» Task brief:
Echo every line of the listing below word for word, omitting the pictures.

Segment Open

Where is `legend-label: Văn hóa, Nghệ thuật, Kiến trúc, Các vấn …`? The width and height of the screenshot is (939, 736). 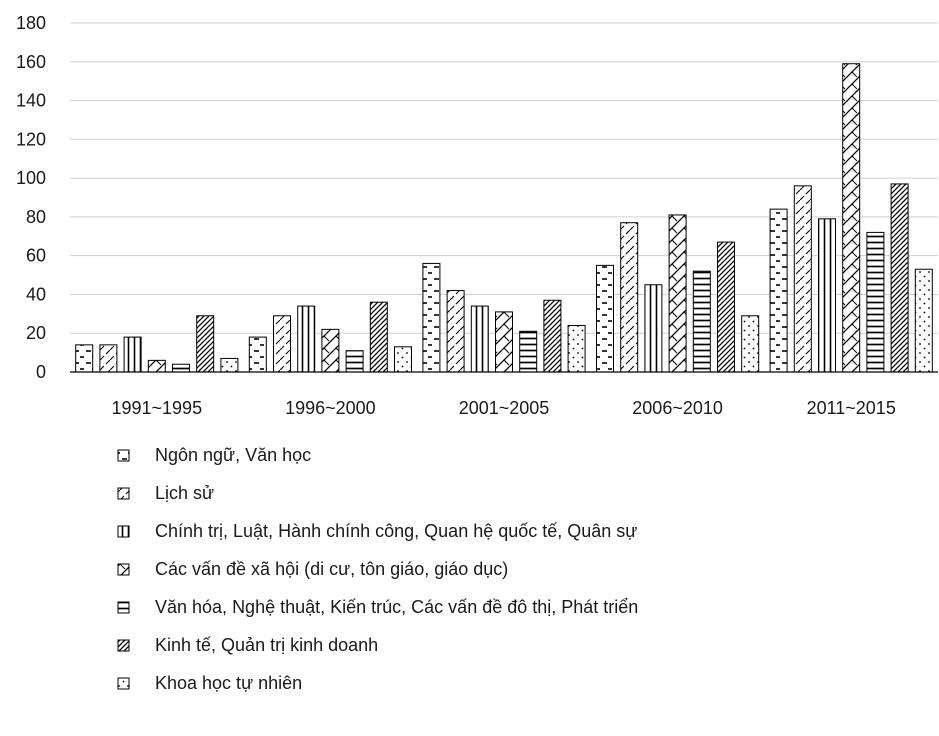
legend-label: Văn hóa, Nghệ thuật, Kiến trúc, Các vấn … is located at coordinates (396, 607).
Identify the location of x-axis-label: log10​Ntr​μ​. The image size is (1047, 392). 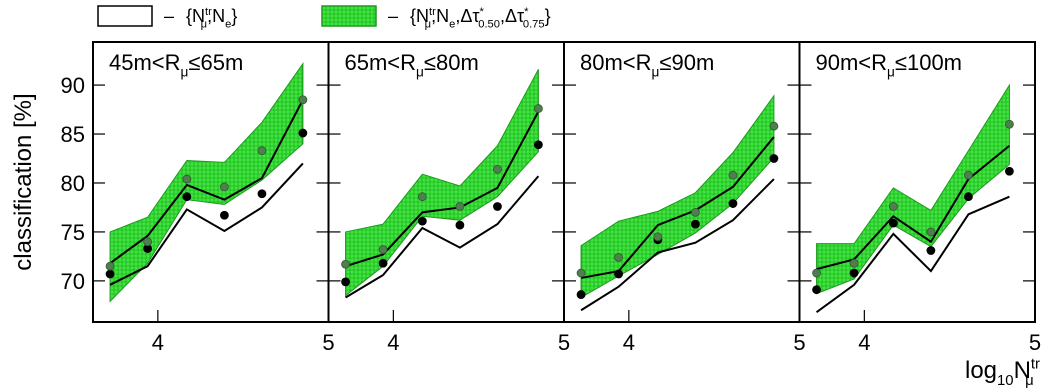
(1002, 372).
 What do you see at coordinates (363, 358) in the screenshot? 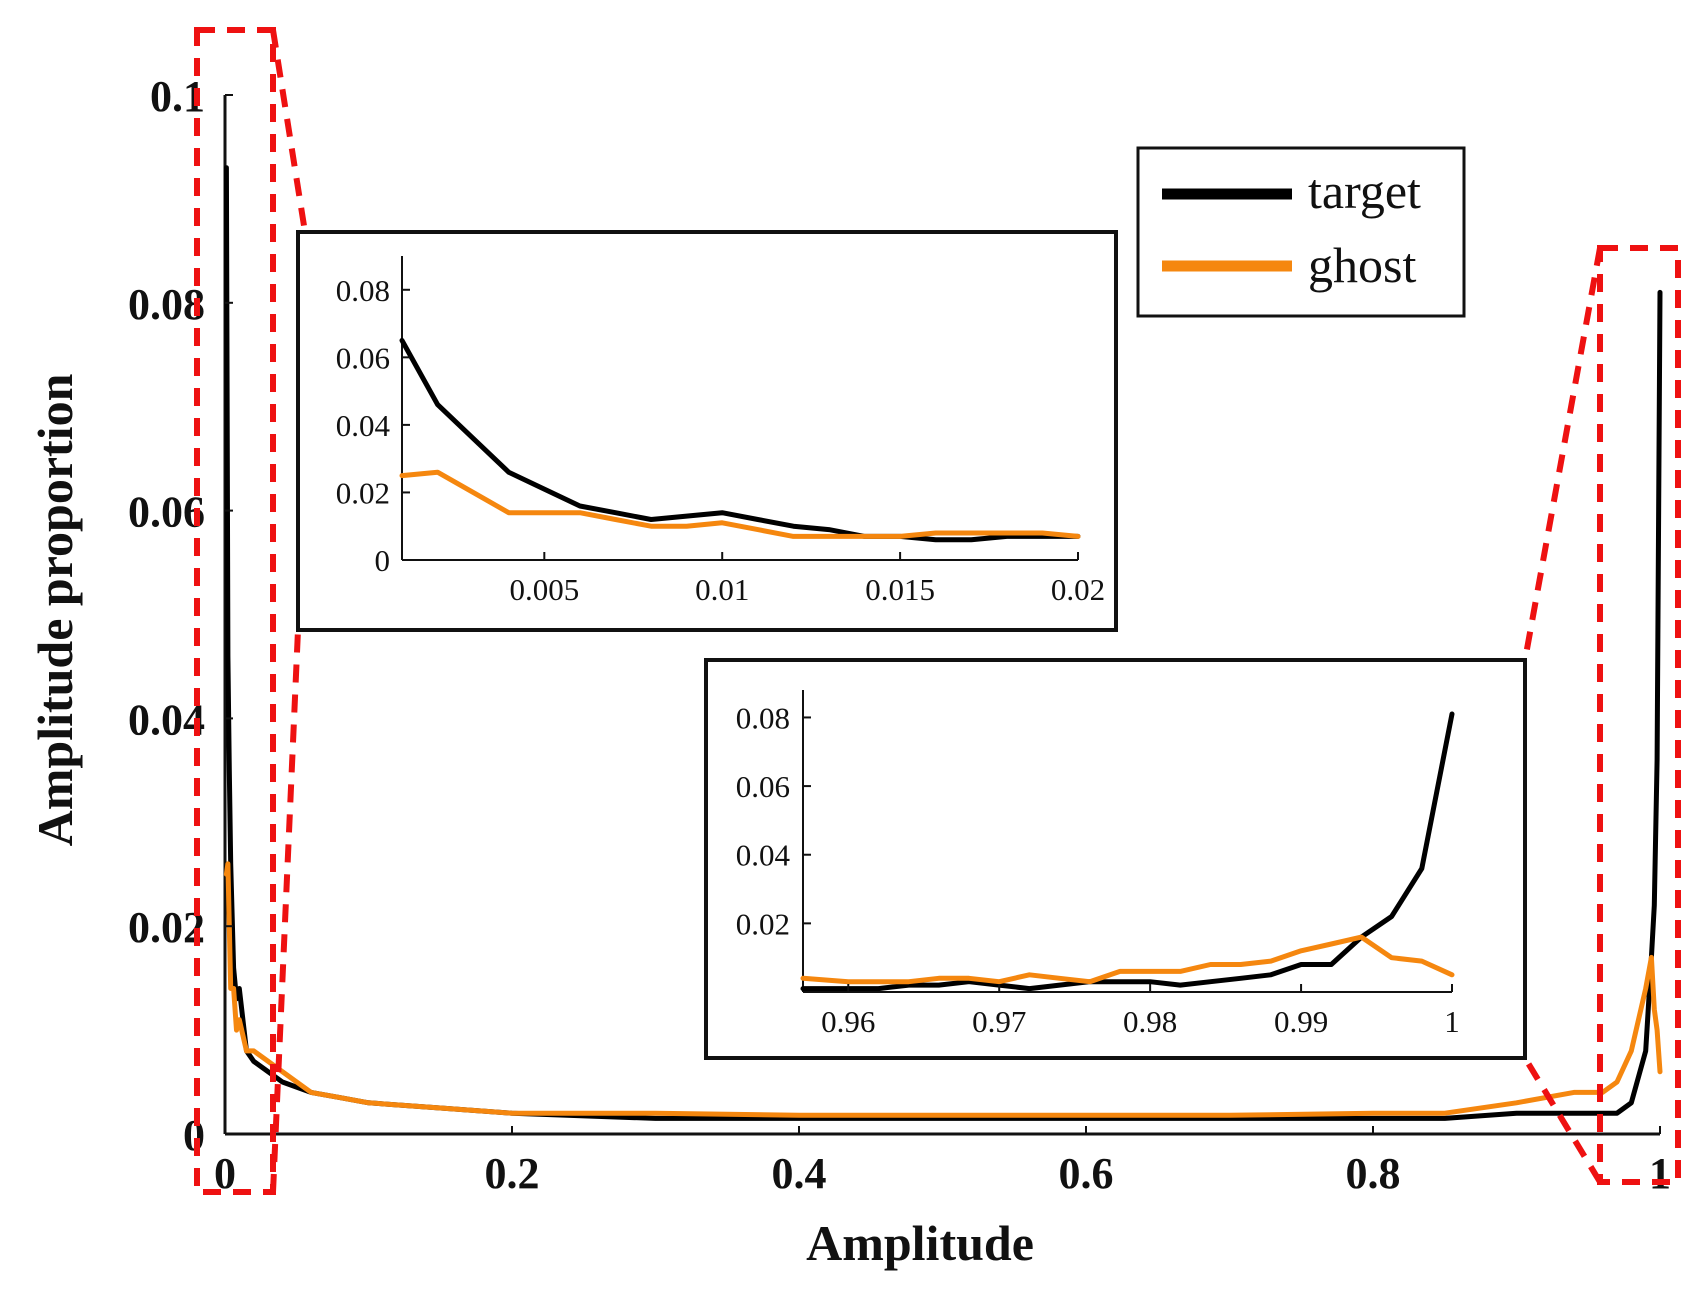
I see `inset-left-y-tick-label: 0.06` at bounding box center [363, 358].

Segment Closed

» Task output:
Where is `legend-label: Văn hóa, Nghệ thuật, Kiến trúc, Các vấn …`? The width and height of the screenshot is (939, 736). 
legend-label: Văn hóa, Nghệ thuật, Kiến trúc, Các vấn … is located at coordinates (396, 607).
Identify the location of x-axis-label: log10​Ntr​μ​. The image size is (1047, 392). 
(1002, 372).
 What do you see at coordinates (363, 358) in the screenshot? 
I see `inset-left-y-tick-label: 0.06` at bounding box center [363, 358].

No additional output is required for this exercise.